Una coalizione non è soltanto un comitato elettorale. È un patto tra partiti che ritengono di avere valori comuni, che si riconoscono in una certa visione del mondo, con una certa varietà di differenze ma compatibili quando è il momento di governare insieme. Le regole sono utili nella sconfitta, ma ancora di più quando si vince. Le ambiguità corrodono anche i successi più chiari. È per questo che ora bisogna definire come verrà scelto, in caso di vittoria, il presidente del Consiglio. Le regole scritte a posteriori sono una fabbrica di litigi.

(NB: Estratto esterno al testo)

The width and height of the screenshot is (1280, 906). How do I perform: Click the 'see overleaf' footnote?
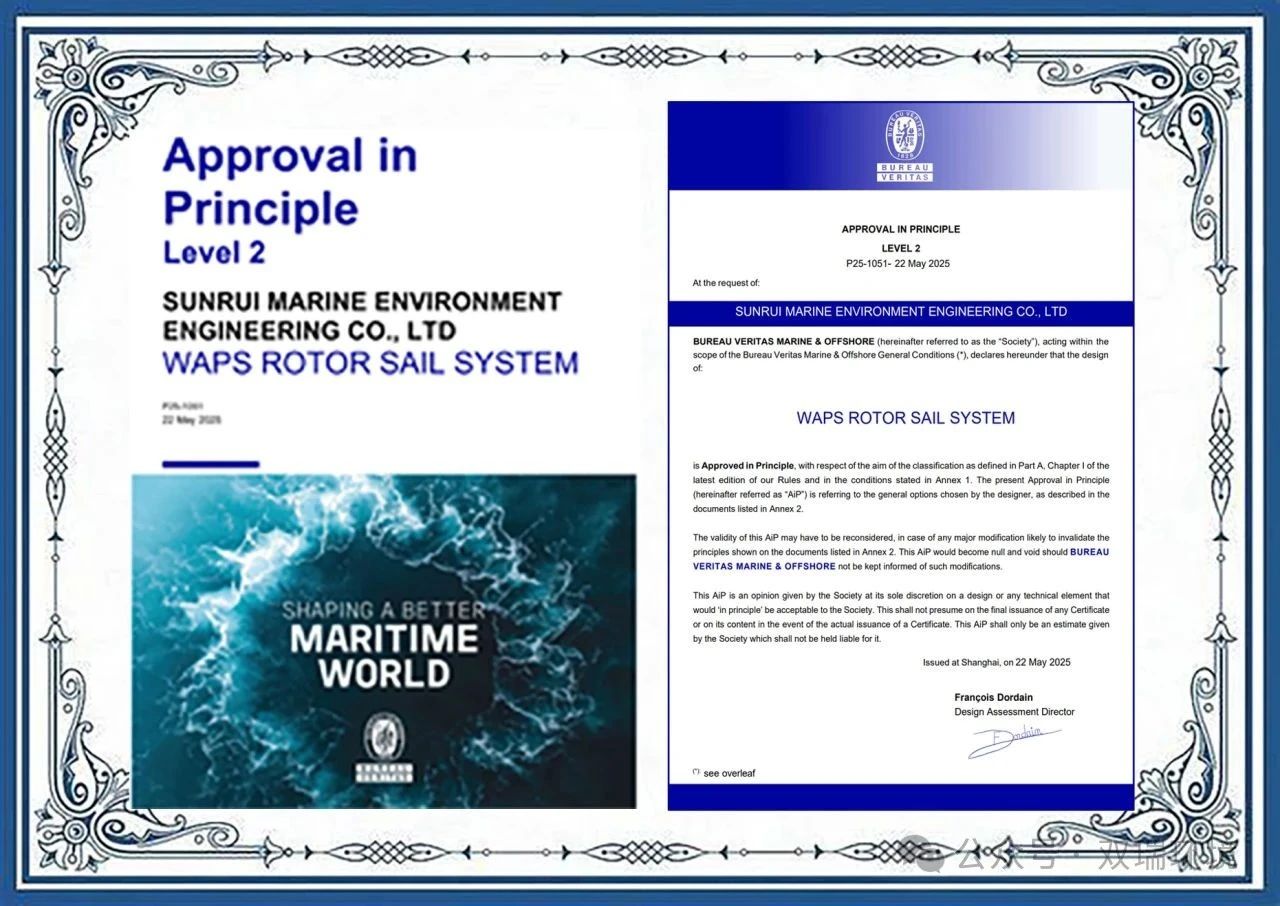tap(728, 773)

Cosa fare, allora? La strada in apparenza più semplice è indicare come premier il capo del partito che prende più voti. Ci sta. È una scelta legittima, che ha però alcuni effetti collaterali. C’è un costo da pagare. Si aprirebbe infatti una competizione nella competizione. È una sorta di doppia elezione. Fratelli d’Italia, Lega e Forza Italia si ritroverebbero a fare campagna elettorale non solo contro il Pd o i Cinque Stelle ma tra di loro. Lo scontro tra vicini di casa in genere è quello più spietato. Tutto questo finirebbe per avvelenare i rapporti, con il rischio di avere un governo dove ognuno alla fine cura solo gli interessi della propria parte. Si enfatizzano le differenze e non le affinità. Non ci sarebbe insomma un gioco di squadra. Ci sarebbe un leader indiscusso solo se un singolo partito raggiungesse una maggioranza schiacciante.

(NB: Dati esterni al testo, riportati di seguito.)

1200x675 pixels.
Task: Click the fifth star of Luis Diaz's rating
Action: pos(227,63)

L’altra strada è lasciare la scelta ai futuri parlamentari del centrodestra. Toccherà a loro indicare il premier che rappresenta tutta la coalizione. È un lavoro più difficile, perché non basta vincere per prendersi tutto, ma bisogna anche convincere. Serve un passo in più. Il leader incarnerebbe lo spirito della coalizione. Non è solo l’espressione del partito che prende più voti, ma il capo carismatico di un’area politica. È chiaro che potrebbe essere la stessa persona, con una forza maggiore. È un salto di qualità che porterebbe ad ammorbidire la competizione interna. È soprattutto il modo per creare una leadership che vada oltre gli attuali orizzonti politici. È una scommessa, ma chi la vince cambia il suo livello di auctoritas. È un salto quantico.